İster istemez elimi aceleyle çektim. Alaycı gülüşünü duyduğumda çoktan içimi bir korku kaplamıştı.

    Müdürümüz William Sparks oldukça sevimli bir adamdı. Gri saçları, masmavi sıcak gözleri ve yüzündeki onlarca kırışıklıkla bir müdürden çok sıradan bir adamı andırıyordu. Üstelik üzerine giydiği kot pantolon ve beyaz tişört fikrimi destekliyordu.

“Vay canına,” Gülerek elimi öptüğünde aslında o kadarda kibar biri olmadığını, bunu zoraki bir şekilde yaptığını biliyordum. Hangi kot pantolonlu adam gelip elinizi öperdi ki? “Okuluma ışık saçtınız, Bayan Summers.”

Kısa bir konuşmanın ardından elime tutuşturduğu kâğıtla kalıverdim. Şu Amerikan filmlerinde olduğu gibi yakışıklı bir çocuğun gelip programıma bakmasını, sonra beni tesadüfen (!) kendisinin de bulunduğu sınıfa götürmesini bekledim. Hatta ve hatta bununla da yetinmeyip proje arkadaşı bile olabilirdik ve Hollywood’a göre bu oldukça yüksek bir ihtimaldi.

Kendine gel kızım, burası Hollywood’un tuvaleti bile olamaz!

Uzun bekleyişlerime rağmen gelmeyen yakışıklı prensime içimden küfürlerimi sıralarken somurttum ve geometri sınıfına doğru yol aldım. Giderken ne yolda kayboldum, ne de yakışıklı bir çocukla çarpıştım. Hayır, elimdeki saçma kâğıtlar yere dökülmedi ve hayır ben kafamı sert bir gövdeye çarpmadım.

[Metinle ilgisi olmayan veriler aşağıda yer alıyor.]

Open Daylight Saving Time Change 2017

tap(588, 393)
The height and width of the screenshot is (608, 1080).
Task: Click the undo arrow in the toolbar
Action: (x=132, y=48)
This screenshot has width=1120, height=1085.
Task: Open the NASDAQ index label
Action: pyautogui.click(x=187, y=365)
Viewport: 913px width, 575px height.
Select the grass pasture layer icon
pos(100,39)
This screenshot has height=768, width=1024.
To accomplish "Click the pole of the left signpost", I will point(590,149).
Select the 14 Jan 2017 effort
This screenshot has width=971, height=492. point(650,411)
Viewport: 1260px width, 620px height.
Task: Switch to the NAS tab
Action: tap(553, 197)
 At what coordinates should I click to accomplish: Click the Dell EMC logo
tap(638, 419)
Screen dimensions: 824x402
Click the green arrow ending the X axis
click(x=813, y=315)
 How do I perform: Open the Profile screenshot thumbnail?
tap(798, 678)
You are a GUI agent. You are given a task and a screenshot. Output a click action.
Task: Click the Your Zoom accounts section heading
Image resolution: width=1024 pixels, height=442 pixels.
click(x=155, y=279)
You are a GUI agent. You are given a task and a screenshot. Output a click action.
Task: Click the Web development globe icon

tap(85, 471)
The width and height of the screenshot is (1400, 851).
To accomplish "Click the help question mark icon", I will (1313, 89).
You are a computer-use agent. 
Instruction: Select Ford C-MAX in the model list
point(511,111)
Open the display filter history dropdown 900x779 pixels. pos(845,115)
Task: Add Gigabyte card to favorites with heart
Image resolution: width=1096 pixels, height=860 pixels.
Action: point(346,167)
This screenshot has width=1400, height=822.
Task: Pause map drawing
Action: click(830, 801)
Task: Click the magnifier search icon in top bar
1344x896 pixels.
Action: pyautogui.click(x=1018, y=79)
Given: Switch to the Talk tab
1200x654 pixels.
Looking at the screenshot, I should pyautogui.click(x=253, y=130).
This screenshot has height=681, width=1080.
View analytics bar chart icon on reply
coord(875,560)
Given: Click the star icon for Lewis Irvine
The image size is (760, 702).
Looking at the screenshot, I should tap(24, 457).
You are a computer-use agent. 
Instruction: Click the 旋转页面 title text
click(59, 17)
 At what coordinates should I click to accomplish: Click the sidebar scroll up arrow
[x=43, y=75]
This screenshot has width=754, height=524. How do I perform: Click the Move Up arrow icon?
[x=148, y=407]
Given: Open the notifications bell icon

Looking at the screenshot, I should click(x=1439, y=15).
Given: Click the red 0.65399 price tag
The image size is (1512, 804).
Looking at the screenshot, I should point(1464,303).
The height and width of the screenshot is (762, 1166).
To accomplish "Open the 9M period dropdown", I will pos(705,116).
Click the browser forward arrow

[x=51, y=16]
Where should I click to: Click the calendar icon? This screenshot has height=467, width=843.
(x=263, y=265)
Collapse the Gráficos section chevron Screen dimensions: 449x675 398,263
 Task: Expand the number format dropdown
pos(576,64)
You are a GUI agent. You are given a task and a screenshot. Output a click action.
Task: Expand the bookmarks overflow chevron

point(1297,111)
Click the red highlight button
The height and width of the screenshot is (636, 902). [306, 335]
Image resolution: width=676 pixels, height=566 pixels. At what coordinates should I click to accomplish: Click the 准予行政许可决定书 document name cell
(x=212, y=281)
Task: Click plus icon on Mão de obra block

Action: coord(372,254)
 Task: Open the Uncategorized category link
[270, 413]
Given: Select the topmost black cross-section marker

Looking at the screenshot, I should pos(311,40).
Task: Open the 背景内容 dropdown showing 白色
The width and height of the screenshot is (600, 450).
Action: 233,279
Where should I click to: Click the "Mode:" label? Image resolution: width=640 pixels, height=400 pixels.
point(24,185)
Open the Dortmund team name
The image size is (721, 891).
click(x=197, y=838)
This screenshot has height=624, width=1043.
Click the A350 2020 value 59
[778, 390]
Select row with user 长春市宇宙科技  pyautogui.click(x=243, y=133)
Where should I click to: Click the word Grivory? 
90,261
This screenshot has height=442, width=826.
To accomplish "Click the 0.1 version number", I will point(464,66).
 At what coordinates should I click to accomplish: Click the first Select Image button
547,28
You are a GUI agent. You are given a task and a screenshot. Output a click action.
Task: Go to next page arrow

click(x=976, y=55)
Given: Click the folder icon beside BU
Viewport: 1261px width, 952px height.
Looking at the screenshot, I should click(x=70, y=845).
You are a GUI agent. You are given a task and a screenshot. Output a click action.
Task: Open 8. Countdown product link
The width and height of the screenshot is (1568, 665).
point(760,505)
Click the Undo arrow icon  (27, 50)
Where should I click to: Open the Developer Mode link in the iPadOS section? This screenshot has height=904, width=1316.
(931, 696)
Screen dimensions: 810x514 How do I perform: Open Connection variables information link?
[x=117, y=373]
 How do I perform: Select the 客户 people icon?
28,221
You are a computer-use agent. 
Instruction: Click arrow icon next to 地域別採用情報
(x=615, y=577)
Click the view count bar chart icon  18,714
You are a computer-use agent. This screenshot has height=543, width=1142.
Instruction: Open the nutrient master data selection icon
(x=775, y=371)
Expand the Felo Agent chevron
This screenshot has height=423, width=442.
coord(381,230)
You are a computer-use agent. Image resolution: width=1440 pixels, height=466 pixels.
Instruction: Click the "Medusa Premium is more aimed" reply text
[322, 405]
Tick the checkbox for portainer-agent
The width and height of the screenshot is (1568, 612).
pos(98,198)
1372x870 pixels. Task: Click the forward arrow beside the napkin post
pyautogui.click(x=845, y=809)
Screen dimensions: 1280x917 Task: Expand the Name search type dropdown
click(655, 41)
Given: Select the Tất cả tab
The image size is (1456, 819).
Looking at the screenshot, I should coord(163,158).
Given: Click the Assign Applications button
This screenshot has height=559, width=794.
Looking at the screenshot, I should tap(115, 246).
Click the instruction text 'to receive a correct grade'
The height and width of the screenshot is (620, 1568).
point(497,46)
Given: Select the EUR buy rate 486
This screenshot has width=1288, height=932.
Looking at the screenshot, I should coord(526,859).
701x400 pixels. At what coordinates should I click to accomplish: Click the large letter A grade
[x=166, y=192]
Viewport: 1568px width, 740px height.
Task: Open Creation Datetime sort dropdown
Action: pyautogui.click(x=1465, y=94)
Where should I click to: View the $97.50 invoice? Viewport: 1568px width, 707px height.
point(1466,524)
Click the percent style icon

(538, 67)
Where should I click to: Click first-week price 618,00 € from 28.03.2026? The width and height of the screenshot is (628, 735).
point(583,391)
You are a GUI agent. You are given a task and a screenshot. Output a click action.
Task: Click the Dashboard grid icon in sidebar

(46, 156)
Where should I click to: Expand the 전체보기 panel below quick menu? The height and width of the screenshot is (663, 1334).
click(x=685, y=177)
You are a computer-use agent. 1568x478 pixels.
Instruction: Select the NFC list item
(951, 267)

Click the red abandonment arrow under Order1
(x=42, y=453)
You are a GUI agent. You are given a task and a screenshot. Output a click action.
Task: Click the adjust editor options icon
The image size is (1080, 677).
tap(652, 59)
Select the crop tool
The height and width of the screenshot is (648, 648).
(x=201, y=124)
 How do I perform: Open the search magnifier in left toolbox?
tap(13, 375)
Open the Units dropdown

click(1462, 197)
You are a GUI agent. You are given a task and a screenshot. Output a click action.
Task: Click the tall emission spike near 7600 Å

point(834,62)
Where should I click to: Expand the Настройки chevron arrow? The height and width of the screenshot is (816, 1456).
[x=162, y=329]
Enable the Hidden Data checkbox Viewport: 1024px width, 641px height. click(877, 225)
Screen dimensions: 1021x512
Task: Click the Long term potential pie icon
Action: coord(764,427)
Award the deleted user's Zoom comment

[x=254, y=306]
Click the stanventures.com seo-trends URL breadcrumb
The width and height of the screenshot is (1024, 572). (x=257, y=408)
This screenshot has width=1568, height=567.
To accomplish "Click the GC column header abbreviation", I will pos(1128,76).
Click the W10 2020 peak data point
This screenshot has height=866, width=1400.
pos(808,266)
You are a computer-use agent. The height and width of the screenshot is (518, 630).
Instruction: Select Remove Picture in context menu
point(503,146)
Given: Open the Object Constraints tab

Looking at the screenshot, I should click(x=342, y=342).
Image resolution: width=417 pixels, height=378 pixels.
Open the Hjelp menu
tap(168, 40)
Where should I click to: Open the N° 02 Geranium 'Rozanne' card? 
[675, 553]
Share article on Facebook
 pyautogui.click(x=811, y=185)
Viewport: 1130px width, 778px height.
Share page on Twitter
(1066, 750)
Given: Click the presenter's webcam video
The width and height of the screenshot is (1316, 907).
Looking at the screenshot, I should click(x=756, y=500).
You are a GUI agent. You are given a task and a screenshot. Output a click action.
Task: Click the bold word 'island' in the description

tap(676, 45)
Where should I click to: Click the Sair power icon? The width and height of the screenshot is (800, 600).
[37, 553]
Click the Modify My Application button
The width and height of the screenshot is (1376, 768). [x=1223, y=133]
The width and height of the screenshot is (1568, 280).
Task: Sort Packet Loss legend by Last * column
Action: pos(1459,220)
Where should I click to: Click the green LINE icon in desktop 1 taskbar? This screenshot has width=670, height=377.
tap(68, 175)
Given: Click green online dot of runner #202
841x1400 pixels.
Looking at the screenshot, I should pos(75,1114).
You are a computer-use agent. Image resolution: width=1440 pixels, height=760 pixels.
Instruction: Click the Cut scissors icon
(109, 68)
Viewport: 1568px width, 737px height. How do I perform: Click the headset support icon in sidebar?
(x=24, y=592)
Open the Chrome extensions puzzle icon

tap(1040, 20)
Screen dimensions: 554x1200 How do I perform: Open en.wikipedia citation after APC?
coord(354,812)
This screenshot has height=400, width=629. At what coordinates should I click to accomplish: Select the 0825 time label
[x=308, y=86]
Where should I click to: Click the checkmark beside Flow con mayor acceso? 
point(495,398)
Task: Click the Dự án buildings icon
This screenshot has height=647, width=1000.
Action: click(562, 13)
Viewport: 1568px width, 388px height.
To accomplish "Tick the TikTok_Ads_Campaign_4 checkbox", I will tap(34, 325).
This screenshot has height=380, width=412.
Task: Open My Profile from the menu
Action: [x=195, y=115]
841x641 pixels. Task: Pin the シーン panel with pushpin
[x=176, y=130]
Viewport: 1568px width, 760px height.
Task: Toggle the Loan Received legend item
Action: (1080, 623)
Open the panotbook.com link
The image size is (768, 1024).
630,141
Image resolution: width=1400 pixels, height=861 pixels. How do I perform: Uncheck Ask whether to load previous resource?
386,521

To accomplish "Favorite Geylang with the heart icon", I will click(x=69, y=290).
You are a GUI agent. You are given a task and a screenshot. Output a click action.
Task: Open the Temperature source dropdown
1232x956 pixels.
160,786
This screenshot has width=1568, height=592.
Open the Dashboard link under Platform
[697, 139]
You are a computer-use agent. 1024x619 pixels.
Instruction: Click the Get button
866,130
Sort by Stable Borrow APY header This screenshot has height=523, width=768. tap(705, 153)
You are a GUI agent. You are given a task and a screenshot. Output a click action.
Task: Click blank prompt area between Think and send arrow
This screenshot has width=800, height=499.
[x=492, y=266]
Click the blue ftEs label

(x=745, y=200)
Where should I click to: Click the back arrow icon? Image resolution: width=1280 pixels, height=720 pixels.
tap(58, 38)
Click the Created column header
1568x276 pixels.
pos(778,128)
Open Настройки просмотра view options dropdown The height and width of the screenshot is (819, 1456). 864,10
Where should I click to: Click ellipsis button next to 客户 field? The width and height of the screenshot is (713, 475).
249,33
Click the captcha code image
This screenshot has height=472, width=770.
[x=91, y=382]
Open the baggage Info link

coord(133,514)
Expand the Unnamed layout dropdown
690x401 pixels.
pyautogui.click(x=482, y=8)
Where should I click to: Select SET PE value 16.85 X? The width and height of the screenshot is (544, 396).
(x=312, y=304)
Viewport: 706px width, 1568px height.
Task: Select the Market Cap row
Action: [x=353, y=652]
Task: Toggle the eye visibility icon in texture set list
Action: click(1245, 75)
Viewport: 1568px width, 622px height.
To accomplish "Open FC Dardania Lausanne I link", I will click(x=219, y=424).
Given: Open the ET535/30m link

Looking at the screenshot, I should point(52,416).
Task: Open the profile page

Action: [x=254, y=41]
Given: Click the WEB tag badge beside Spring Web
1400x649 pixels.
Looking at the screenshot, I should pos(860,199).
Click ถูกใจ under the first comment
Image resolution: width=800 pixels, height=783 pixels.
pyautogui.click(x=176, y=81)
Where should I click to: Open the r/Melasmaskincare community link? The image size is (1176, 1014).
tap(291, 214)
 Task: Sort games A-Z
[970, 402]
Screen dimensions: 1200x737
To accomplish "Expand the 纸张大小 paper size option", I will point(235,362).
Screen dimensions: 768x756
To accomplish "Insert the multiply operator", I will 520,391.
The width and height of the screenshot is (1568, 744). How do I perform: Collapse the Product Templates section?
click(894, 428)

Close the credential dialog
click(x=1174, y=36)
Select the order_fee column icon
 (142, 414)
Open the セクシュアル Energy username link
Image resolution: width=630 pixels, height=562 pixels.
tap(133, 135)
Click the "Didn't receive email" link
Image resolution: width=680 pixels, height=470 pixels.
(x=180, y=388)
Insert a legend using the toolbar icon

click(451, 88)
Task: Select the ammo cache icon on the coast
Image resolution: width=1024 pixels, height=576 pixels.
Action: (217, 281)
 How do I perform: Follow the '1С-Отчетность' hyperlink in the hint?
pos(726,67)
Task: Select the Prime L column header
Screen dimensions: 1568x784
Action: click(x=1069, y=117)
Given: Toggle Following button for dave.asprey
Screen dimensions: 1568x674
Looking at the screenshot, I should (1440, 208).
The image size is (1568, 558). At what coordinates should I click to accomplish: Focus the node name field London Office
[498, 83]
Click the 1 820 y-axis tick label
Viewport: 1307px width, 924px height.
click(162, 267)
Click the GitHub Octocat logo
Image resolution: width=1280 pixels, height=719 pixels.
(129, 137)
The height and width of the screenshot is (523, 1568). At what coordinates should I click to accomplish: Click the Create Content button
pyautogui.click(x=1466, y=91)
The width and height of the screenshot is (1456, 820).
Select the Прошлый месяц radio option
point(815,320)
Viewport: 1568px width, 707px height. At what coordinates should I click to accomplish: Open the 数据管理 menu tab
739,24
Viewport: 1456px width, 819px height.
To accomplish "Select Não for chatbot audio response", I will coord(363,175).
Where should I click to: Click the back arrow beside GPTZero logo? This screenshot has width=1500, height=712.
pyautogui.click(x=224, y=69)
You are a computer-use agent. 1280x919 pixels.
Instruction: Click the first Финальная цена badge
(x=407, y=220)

Neden bu kadar şanssızdım ki?

Yıpranmış kapıya şöyle bir baktım ve derin bir nefes alarak sınıfa girdim. Beklediğim gibi değildi. Kimse birbirine kâğıt atmıyor, en arka sırada yiyişmiyordu. Kimse güzel kızlara kur yapmıyor, onlara çıkma teklif etmiyordu. Hayal kırıklığım had safhadaydı.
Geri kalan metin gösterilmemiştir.